• Work to complete: Name every person mentioned by name in the article below on Zimbabwe's economic performance and political instability.

ZIMBABWE’S poor regional economic performance could cause political instability that may see the country plunging into further turmoil, an economist has warned.
Speaking on the sidelines of the Employers’ Confederation of Zimbabwe Collective Bargaining Summit in Mutare, economist Prosper Chitambara said the country’s recent dismal economic performance rankings were creating fertile ground for political instability.
“For this year, Zimbabwe is the worst performing economy in sub-Saharan Africa and this puts us in a difficult situation in terms of unlocking foreign direct investment and when you are the worst it also creates a heightened risk of political instability,” Chitambara said.
“We have a highly toxic political environment which is a self-imposed sanction on its own. So as a country we really have to tread carefully or end up in a civil uprising.”
According to the World Bank Global Prospects Report for 2019 and the International Monetary Fund’s World Economic Outlook report for October 2019, Zimbabwe was among four countries considered at high risk of political instability.
Zimbabwe is not a stranger to political instability. This was the case during the 2008 election, in which the country experienced the second highest incidence of hyperinflation which peaked at 500 billion percent, forcing government to abandon the local currency.
The IMF recently expressed concern over the snail’s pace at which the government was implementing reforms in a bid to have the country’s debt restructured.
Chitambara further highlighted that there was also a need to separate parastatals from political influence.
“Government has not made a lot of progress in implementing key institutional reforms to push for political personal gain. So there is need for restructuring parastatals which does not necessarily mean privatisation. There is a need to wean off parastatals from political influence and the problem is in Zimbabwe we have allowed political expediency to override economic progress,” Chitambara said.
Economic woes continue to pile on Zimbabwe as poverty is projected by the World Bank to remain stagnant in 2020 as positive impacts of a rebound in agricultural production will be countered by the negative effects of continued high inflation, further undermining the purchasing power of the poor.
Political analyst Ibbo Mandaza said there was an urgent need to restore the economic challenges facing the country to avoid further disaster. However, he also said he could not see the current government living up to the task.
“Zimbabwe is in a difficult situation, there is need for economic changes for there to be economic recovery but l do not think that this current government can fix this economy,” emphasised Mandaza.
The government is currently engaged in a re-engagement drive after almost two decades of international ostracism, but efforts to do so have largely been unsuccessful as the Emmerson Mnangagwa administration has been accused of gross human rights abuses and corruption, both of which have had the undesirable effect of creating a hostile environment for investors.

• The data:
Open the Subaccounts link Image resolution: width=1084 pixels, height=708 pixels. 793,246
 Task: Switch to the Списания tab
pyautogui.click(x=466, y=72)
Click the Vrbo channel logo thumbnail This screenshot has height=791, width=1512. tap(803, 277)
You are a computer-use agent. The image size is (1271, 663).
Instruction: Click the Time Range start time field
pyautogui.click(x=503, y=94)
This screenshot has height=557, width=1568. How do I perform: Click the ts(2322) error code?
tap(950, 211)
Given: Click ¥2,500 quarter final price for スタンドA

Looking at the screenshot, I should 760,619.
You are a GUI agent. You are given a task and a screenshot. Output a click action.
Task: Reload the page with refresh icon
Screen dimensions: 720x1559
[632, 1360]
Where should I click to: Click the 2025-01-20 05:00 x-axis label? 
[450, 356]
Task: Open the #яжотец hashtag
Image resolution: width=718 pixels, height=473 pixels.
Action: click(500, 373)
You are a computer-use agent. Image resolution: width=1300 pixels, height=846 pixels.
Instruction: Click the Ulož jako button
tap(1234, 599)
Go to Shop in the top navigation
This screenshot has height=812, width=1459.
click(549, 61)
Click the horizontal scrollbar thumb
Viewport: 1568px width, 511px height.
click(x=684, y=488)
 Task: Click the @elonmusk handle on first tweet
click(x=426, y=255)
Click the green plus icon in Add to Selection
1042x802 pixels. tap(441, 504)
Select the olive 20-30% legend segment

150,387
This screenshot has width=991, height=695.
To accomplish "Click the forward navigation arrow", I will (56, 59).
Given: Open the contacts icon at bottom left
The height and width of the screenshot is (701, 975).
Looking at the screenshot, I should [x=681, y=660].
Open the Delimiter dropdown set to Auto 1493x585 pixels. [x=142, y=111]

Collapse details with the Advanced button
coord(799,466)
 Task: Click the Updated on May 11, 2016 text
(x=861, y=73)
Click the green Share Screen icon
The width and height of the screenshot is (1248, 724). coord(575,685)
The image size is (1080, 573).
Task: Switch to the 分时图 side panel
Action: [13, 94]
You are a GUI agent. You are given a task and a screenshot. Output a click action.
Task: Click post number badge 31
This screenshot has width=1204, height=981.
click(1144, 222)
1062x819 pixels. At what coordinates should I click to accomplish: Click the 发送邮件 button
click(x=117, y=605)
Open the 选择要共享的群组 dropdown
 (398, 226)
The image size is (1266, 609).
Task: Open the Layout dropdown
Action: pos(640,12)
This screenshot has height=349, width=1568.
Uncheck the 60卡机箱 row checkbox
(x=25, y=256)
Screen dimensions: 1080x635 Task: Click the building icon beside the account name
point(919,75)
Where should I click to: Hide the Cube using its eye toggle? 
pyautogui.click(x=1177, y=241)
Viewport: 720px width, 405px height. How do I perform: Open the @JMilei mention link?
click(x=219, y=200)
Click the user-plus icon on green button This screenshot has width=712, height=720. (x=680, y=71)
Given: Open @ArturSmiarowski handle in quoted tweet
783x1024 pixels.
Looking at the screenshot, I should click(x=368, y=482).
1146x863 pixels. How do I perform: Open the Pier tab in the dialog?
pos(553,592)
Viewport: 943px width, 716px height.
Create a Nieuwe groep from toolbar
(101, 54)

• Completed exercise: Prosper Chitambara, Ibbo Mandaza, Emmerson Mnangagwa